Last February, Ned received parole after serving 27 years in prison. Yet this is not to say that the system finally worked for him. Purcell believes Ned should have been released years earlier — indeed, in 1997, the board encouraged him to enroll in a life-skills program to prepare him for parole. But when he returned to face the panel 18 months later, it turned him down.

“It didn’t matter that he’d done everything they asked him to do,” she says. “This parole board does not believe in rehabilitation.”
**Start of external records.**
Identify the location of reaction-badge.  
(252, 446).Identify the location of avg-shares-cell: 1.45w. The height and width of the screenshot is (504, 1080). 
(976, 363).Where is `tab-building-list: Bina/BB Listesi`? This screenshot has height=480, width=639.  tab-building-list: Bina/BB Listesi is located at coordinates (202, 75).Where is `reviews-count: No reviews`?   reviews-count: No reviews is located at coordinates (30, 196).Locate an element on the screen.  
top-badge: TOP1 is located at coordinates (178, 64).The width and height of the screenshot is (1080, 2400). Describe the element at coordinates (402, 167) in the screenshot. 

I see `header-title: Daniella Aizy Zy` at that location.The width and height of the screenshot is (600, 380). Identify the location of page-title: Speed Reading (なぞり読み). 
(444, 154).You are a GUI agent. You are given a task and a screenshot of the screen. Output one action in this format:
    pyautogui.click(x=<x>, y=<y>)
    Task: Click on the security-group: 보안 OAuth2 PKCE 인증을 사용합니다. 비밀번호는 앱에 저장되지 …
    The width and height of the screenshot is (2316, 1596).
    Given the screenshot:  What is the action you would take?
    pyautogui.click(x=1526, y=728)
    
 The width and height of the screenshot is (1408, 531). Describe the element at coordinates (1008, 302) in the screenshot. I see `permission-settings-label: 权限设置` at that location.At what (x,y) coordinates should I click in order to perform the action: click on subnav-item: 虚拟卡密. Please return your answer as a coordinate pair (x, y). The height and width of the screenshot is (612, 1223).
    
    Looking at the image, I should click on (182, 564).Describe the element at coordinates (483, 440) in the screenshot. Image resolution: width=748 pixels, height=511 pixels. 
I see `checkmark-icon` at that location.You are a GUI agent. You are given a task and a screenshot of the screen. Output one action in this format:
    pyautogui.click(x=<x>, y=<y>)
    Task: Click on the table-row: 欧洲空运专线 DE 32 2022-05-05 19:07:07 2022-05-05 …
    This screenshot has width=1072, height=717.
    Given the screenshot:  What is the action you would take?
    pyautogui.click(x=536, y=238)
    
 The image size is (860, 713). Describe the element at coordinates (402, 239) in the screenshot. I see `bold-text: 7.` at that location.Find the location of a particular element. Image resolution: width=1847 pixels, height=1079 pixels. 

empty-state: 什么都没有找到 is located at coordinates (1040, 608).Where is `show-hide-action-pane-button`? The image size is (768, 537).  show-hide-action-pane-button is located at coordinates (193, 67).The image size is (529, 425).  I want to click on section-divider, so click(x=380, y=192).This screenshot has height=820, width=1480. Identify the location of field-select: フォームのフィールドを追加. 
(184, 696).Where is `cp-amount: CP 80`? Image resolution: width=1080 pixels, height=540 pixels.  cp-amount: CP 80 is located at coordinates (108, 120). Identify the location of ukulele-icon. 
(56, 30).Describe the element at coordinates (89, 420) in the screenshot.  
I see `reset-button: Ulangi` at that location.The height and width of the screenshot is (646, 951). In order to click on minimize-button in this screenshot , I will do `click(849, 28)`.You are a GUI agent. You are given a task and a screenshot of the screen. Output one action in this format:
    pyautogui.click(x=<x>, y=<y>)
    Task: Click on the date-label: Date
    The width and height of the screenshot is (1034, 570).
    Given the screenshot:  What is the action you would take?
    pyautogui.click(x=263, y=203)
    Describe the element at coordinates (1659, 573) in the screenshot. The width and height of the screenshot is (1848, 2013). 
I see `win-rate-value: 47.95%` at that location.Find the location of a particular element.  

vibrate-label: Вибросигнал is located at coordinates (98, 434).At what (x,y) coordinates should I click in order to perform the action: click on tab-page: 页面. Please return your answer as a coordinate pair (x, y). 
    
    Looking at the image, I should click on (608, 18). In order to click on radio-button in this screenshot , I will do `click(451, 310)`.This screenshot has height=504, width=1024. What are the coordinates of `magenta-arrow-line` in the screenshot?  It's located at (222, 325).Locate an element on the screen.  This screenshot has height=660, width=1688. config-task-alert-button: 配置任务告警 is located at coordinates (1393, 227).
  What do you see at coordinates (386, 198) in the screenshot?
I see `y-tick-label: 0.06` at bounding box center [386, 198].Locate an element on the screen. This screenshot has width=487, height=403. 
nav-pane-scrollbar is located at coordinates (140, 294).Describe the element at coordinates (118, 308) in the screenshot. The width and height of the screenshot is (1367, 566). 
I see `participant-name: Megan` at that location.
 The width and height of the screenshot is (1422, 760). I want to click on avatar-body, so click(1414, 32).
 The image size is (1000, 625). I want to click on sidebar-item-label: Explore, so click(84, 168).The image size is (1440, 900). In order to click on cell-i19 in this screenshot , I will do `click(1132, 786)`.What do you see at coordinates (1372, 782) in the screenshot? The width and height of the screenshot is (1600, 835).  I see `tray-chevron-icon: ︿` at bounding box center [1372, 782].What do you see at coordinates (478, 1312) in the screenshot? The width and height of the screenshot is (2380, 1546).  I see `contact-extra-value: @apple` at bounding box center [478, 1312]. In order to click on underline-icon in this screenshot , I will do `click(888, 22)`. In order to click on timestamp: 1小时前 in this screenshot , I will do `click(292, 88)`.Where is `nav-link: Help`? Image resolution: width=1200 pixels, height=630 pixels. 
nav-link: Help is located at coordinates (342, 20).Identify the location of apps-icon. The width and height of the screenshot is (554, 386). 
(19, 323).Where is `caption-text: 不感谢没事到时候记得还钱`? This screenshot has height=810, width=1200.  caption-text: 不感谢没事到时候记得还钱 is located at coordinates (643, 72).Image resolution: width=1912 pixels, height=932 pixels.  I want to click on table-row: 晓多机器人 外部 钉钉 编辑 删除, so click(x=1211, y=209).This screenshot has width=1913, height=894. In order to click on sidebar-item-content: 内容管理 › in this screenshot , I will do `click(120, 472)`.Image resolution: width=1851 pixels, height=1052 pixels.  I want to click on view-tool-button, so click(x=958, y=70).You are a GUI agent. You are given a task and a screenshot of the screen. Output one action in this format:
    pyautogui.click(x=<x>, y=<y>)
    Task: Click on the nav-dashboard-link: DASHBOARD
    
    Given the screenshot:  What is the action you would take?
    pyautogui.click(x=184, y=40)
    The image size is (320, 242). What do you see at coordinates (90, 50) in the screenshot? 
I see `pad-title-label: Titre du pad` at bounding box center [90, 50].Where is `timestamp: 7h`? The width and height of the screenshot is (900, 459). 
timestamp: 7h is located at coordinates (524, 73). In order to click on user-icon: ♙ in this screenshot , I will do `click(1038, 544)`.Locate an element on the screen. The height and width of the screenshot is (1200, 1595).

In fact, critics say the board is so focused on the crime that it doesn’t even take into account the most extreme extenuating circumstances. Jim Pingeon, a staff attorney at the Boston-based Massachusetts Correctional Legal Services, was stunned to learn that his client Peter Louraine had been denied parole last year because of “the nature of [his] offense.” In March 2000, Pingeon argued before the board for release of Louraine, who pled guilty to second-degree murder in 1984 after repeatedly stabbing his roommate’s brother. A paranoid schizophrenic, Louraine has served nearly 20 years of his life-with-parole sentence at Bridgewater State Hospital, a prison for the mentally ill. Ten years ago, he suffered a cerebral hemorrhage that has left him barely able to walk or talk. In seeking release, he was not asking to be let loose on the streets; rather, he sought transfer to a state-run psychiatric hospital, where he could receive 24-hour care. He had the full backing of mental-health officials, who testified at his hearing. Instead of listening to the experts, Pingeon says, the parole board cross-examined and “rudely attacked” them.

By the end of the three-hour hearing, Pingeon had come to feel as if the board members “saw Louraine as an alien from Mars.” He adds: “His illness was beyond their comprehension.”

Critics like Pingeon and Purcell, who helped found a small but effective reform group known as the Parole Project, maintain that the board has lost its way. The panel has not only ceased granting parole to eligible prisoners — it’s ceased believing in the concept. One Boston defense attorney says that, in the post-Weld/Cellucci era, the board has turned into “an odd, leftover agency,” where the prevailing attitude can be summarized as “Keep prisoners locked up longer; just say no to parole. That’s the name of the game.”